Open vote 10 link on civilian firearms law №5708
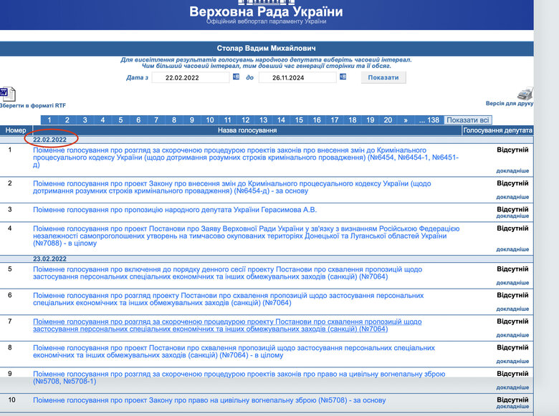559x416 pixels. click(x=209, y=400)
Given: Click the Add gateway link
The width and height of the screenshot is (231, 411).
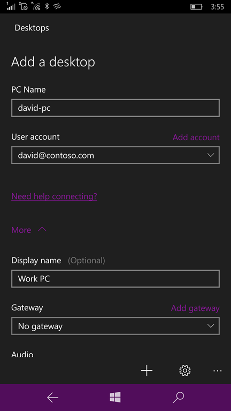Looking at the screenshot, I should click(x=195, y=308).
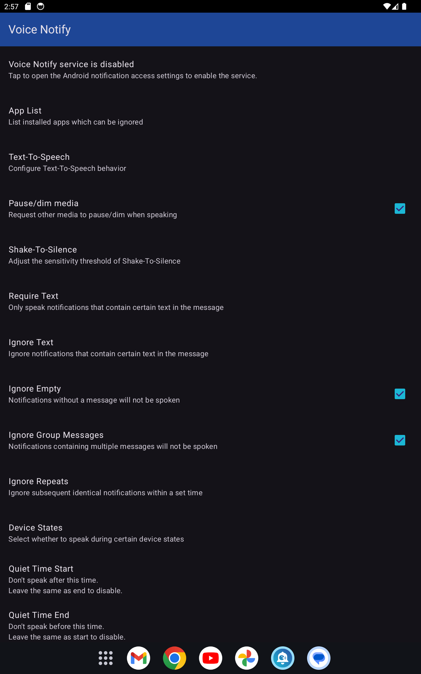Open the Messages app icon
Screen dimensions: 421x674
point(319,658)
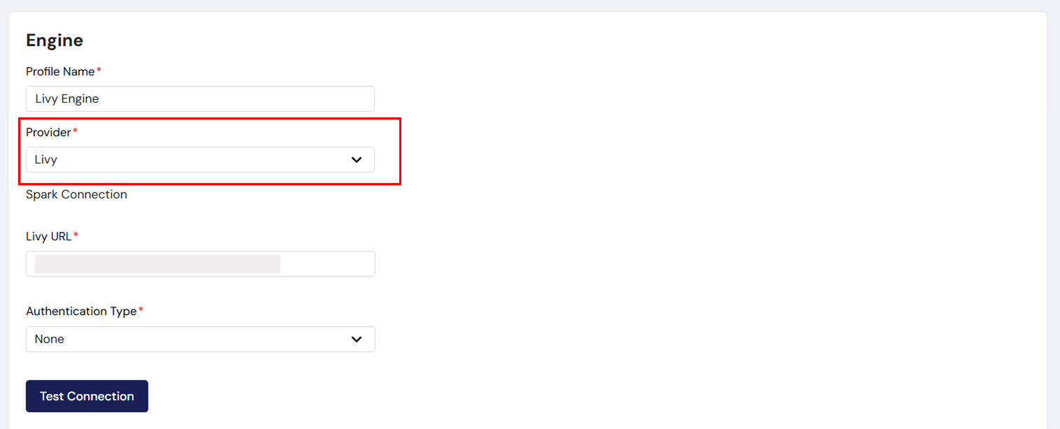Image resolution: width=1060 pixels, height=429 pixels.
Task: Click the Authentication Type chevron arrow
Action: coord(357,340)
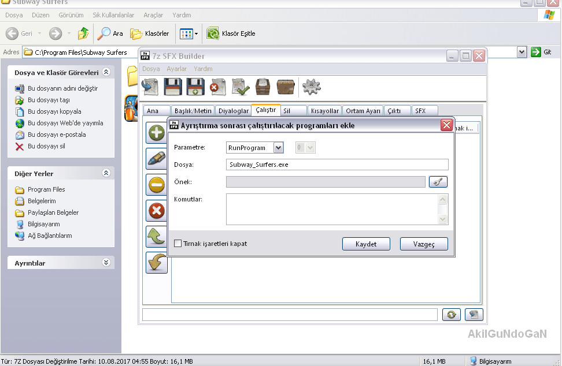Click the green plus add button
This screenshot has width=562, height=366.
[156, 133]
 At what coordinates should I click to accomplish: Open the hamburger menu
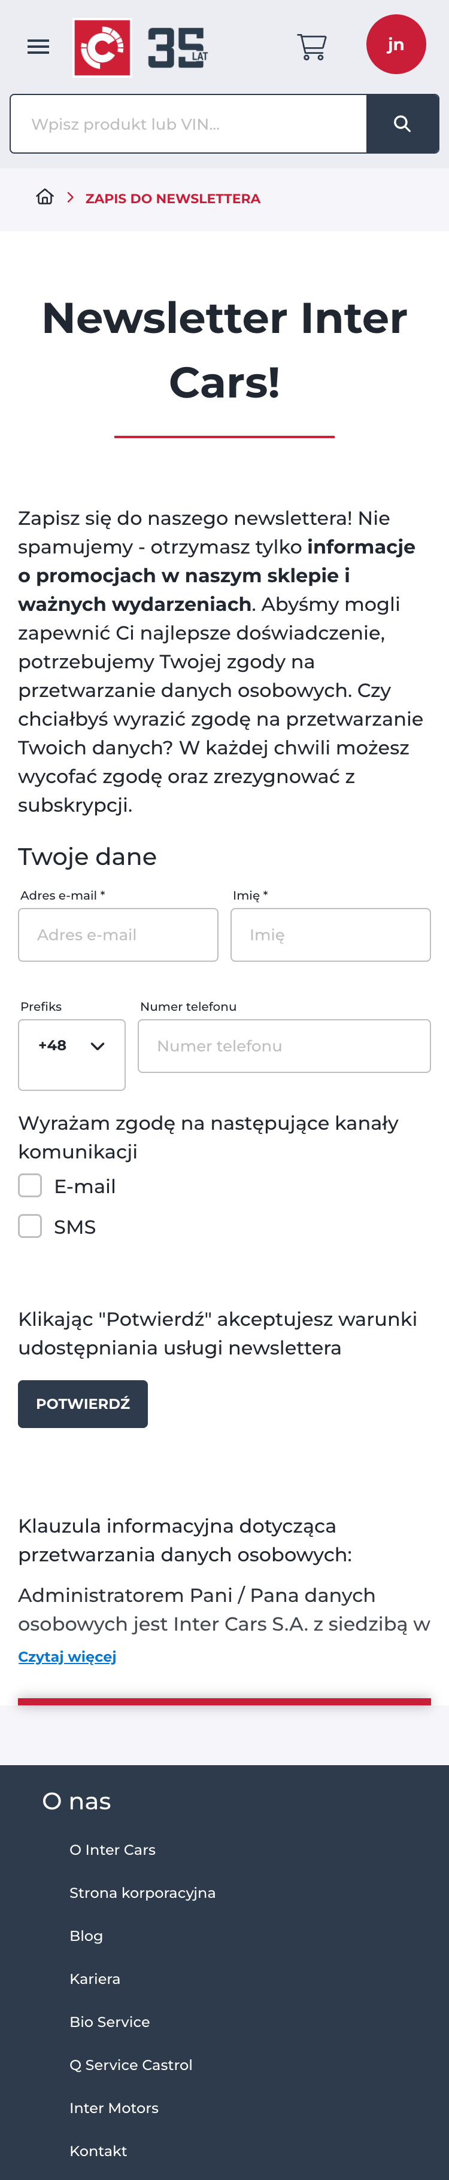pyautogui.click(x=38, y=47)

(BRIEF)
Give back the material above exactly, but without its images.

(EXERCISE SOLUTION)
Open vote 10 link on civilian firearms law №5708
559x416 pixels. click(x=209, y=400)
Given: Click the Add gateway link
The width and height of the screenshot is (231, 411).
Looking at the screenshot, I should click(x=195, y=308).
Open the Messages app icon
Screen dimensions: 421x674
point(319,658)
Image resolution: width=1060 pixels, height=429 pixels.
Task: Click the Authentication Type chevron arrow
Action: coord(357,340)
Click the green plus add button
This screenshot has width=562, height=366.
[156, 133]
 At what coordinates should I click to accomplish: Open the hamburger menu
pyautogui.click(x=38, y=47)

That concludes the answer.